If you need to write changed data to a destination system without a CRUD-enabled destination, you can use an Expression Evaluator or scripting processor to move the CRUD operation information from the sdc.operation.type header attribute to a field, so the information is retained in the record.

For example, say you want to read from Oracle LogMiner redo logs and write the records to Hive tables with all of the CDC information in record fields. To do this, you'd use the Oracle CDC Client origin to read the redo logs, then add an Expression Evaluator to pull the CRUD information from the sdc.operation.type header attribute into the record. Oracle CDC Client writes additional CDC information, such as the table name and scn, into oracle.cdc header attributes, so you can use expressions to pull that information into the record as well. Then you can use the Hadoop FS destination to write the enhanced records to Hive.

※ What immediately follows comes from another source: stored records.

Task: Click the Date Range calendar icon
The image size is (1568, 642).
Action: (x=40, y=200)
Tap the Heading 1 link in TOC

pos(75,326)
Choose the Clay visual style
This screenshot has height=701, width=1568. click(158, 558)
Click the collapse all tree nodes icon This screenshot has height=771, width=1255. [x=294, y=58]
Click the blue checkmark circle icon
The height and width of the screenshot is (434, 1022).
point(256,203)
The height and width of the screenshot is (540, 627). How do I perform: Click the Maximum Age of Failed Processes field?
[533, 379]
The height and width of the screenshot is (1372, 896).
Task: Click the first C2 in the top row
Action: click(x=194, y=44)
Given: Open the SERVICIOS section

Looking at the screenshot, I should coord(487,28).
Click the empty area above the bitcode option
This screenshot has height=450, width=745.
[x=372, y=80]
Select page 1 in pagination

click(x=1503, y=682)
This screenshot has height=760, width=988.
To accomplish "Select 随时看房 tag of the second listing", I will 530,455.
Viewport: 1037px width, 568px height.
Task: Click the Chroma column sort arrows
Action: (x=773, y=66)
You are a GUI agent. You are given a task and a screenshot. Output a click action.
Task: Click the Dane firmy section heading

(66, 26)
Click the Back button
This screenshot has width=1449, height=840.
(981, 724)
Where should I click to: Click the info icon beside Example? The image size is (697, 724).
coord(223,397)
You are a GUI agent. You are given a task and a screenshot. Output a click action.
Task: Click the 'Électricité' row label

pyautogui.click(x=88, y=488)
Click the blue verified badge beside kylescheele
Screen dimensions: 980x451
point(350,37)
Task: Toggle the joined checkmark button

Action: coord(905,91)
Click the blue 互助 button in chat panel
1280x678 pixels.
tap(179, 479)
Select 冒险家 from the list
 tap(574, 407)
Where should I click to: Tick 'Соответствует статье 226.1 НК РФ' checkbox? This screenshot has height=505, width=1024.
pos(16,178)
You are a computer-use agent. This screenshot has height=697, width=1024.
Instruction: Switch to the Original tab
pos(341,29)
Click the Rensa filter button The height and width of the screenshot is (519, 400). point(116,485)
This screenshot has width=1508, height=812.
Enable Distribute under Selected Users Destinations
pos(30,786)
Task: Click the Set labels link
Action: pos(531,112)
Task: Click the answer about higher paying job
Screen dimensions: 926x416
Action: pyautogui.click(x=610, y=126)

Non-CDC origin to CRUD destinations
When reading data from a non-CDC origin, you can use the Expression Evaluator or scripting processors to define the sdc.operation.type header attribute.
For example, say you want to read from a transactional database table and keep a dimension table in sync with the changes. You'd use the JDBC Query Consumer to read the source table and a JDBC Lookup processor to check the dimension table for the primary key value of each record. Then, based on the output of the lookup processor, you know if there was a matching record in the table or not. Using an Expression Evaluator, you set the sdc.operation.type record header attribute - 3 to update the records that had a matching record, and 1 to insert new records.
When you pass the records to the JDBC Producer destination, the destination uses the operation in the sdc.operation.type header attribute to determine how to write the records to the dimension table.